--- MATERIAL FOR THIS EXERCISE ---
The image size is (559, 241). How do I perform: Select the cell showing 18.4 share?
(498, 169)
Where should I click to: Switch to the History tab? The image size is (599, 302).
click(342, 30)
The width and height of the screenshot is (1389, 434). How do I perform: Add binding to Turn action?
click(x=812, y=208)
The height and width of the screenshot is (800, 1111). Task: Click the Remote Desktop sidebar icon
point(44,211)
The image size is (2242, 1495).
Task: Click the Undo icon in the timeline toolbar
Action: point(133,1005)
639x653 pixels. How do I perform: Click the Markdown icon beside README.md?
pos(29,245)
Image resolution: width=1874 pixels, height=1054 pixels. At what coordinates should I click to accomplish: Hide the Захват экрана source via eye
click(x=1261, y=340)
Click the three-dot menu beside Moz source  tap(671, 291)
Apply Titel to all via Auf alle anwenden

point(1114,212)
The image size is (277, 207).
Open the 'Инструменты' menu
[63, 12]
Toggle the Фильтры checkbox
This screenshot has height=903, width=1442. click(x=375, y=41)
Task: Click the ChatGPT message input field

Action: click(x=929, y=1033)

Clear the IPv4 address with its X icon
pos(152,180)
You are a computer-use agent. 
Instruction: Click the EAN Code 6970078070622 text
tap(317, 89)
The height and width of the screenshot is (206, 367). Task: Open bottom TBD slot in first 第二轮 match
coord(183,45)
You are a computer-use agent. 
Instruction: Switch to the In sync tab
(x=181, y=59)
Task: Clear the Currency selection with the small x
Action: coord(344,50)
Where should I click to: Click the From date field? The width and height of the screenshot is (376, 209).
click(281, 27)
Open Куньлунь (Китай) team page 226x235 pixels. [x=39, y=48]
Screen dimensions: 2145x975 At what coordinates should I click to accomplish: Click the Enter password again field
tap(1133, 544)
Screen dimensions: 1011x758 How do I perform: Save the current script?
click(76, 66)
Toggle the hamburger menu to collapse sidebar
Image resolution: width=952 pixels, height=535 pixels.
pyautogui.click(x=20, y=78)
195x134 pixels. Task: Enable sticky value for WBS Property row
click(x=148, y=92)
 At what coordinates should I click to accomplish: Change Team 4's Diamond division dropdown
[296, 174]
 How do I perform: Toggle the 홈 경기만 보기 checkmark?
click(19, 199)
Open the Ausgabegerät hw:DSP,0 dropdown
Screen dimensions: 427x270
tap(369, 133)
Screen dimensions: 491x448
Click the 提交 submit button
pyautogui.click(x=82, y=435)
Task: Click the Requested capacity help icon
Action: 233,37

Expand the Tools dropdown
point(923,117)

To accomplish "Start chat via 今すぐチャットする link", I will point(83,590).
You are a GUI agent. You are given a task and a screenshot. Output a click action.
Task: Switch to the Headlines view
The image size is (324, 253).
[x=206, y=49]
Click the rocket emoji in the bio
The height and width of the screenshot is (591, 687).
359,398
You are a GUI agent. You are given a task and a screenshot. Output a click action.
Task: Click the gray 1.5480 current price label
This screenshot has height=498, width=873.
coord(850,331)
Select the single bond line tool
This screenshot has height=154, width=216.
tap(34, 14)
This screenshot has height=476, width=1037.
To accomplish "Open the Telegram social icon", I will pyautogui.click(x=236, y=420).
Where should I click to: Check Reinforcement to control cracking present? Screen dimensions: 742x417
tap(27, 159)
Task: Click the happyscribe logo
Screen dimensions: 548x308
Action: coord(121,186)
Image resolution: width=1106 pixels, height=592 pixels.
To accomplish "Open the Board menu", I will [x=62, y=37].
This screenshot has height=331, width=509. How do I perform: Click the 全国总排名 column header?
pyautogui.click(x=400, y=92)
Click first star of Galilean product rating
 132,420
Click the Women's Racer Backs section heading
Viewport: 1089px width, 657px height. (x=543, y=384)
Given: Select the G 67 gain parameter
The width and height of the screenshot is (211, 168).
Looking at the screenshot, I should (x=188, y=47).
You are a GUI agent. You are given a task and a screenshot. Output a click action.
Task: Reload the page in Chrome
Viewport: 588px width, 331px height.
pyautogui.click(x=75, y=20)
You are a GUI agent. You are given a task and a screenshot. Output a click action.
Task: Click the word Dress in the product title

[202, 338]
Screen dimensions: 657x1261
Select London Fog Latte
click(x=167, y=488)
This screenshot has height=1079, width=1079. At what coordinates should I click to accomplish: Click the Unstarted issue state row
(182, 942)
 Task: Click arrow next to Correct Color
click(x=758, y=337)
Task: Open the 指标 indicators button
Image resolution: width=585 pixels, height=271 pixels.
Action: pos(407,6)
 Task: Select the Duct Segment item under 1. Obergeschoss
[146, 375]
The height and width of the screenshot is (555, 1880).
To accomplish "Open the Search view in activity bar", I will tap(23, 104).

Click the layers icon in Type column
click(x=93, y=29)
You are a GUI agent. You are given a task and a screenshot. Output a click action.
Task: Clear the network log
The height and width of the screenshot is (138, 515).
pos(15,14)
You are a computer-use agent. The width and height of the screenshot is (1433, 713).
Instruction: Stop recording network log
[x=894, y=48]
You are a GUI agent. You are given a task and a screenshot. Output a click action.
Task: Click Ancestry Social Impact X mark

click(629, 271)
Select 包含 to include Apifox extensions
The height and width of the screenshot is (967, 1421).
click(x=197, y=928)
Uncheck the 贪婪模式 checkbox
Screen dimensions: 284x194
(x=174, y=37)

--- REQUIREMENT ---
Find every line above that contains the string "point", matching case exactly, and copy each of those lines.

--- EXERCISE RESPONSE ---
point(44,211)
Action: point(133,1005)
point(1114,212)
point(923,117)
To accomplish "Start chat via 今すぐチャットする link", I will point(83,590).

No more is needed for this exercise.